Bitcoin price continues to trade within a tight consolidation range after the sharp sell-off from October highs, with the chart showing BTC hovering around $90,000-$91,000. This zone has acted as a short-term equilibrium following the aggressive collapse above $100,000, but the broader technical structure remains weak. The price is still trading below the 100- and 200-day moving averages, both of which are sloping downward, reinforcing the idea that the dominant trend has shifted from bullish to corrective.
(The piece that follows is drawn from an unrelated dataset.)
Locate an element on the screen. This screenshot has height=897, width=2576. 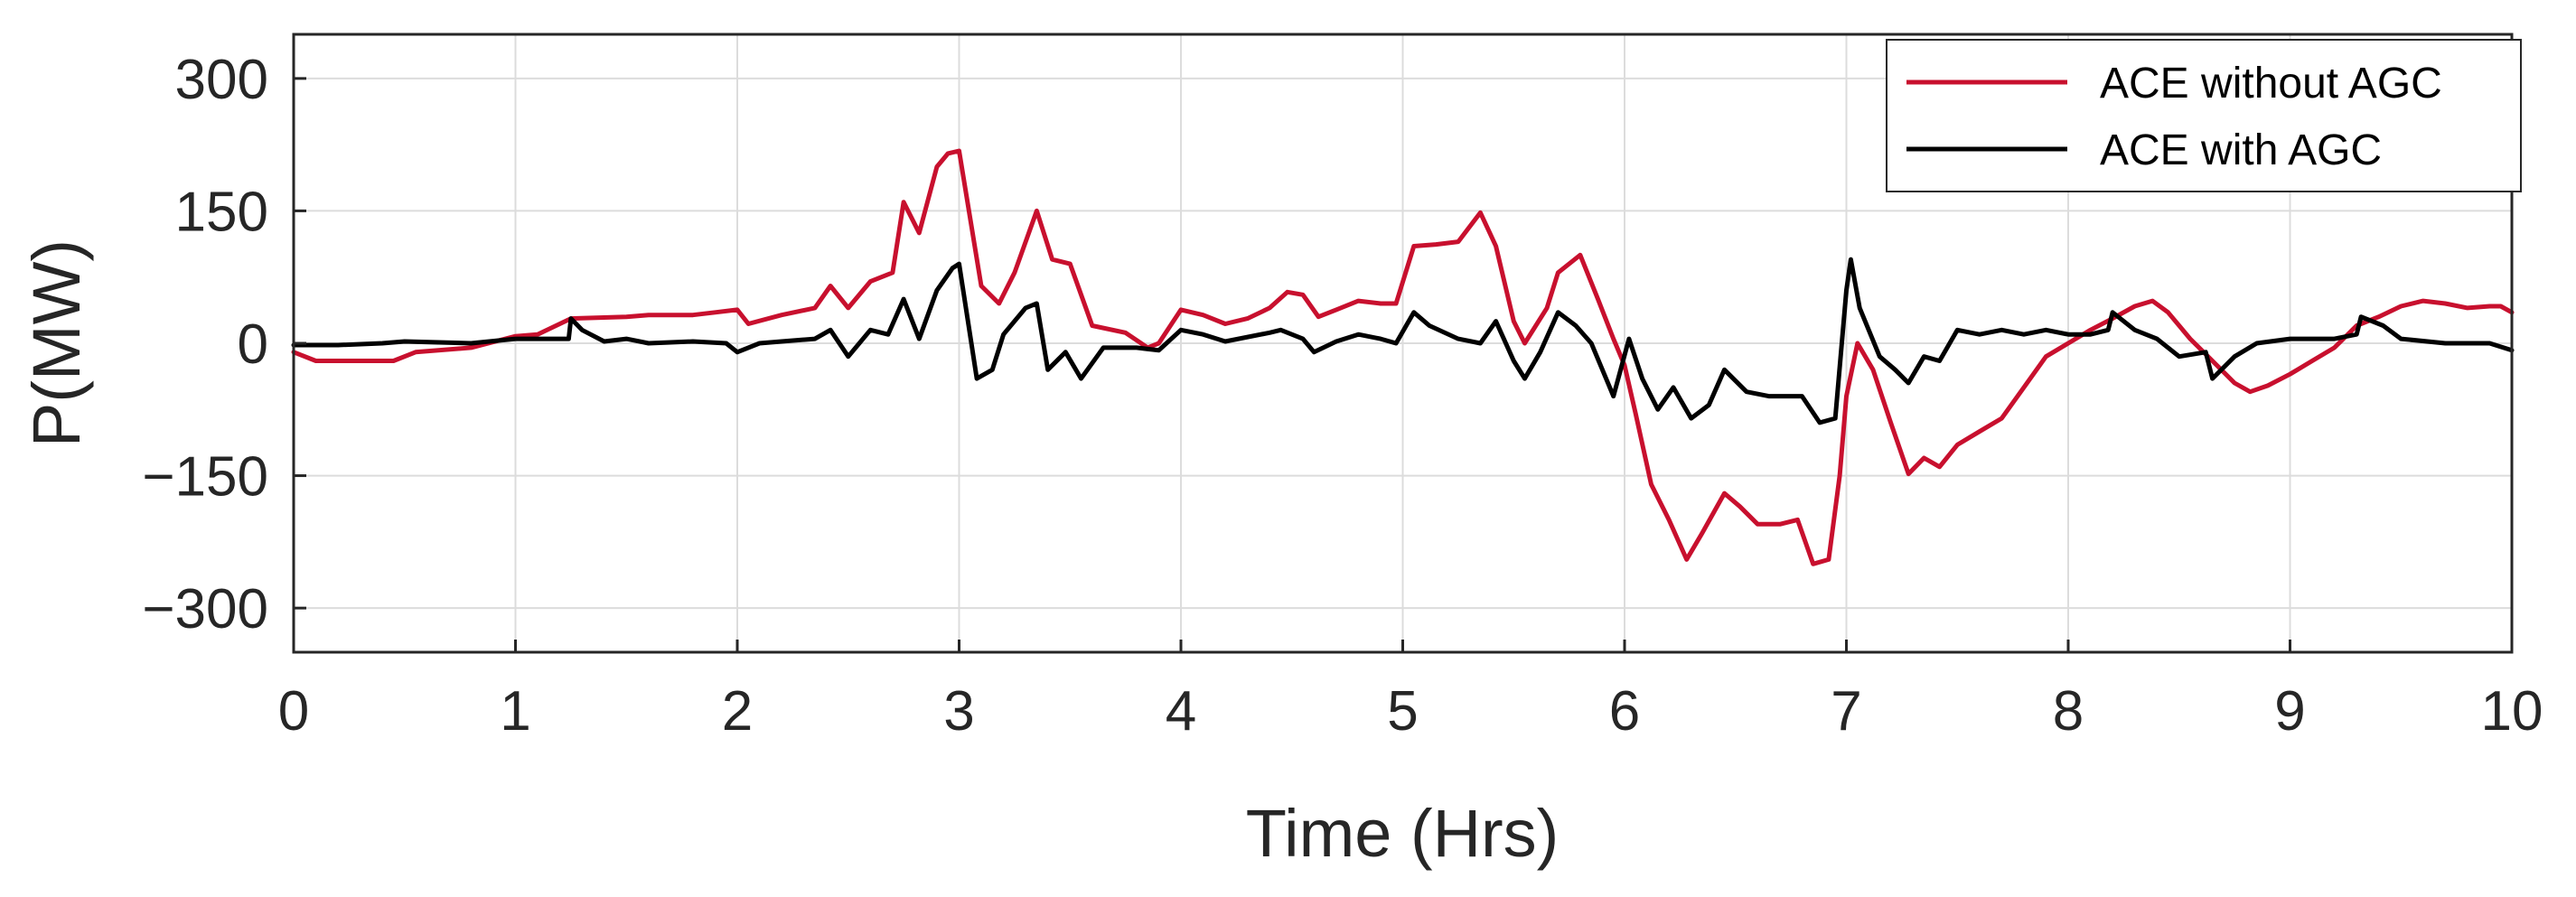
y-tick-label: −150 is located at coordinates (205, 477).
See also  Bitcoin Reclaims $70,000 – But BTC Bulls Are Still Taking the Hit
BTC price remains within a range | Source: BTCUSDT chart on TradingView
BTC price remains within a range | Source: BTCUSDT chart on TradingView

The recent rebound from the December low of around $86,000 failed to materialize, suggesting demand remains cautious rather than aggressive. While buyers have managed to defend higher near-term lows, any upside attempt has been capped near the declining moving averages, highlighting continued overhead supply.

Related reading

Volume has also fallen during the consolidation phase, indicating a lack of conviction on both positive and negative factors.

From a market structure perspective, Bitcoin appears to be forming a basic pattern rather than initiating a reversal. Staying above the $88,000-$90,000 support zone is crucial to avoid a deeper retrace towards the mid-$80,000s.

However, a sustained recovery would require a decisive recovery from the region between $95,000 and $98,000, where the major moving averages converge. The current price action is best interpreted as consolidation within a broader correction phase and not the start of a new uptrend.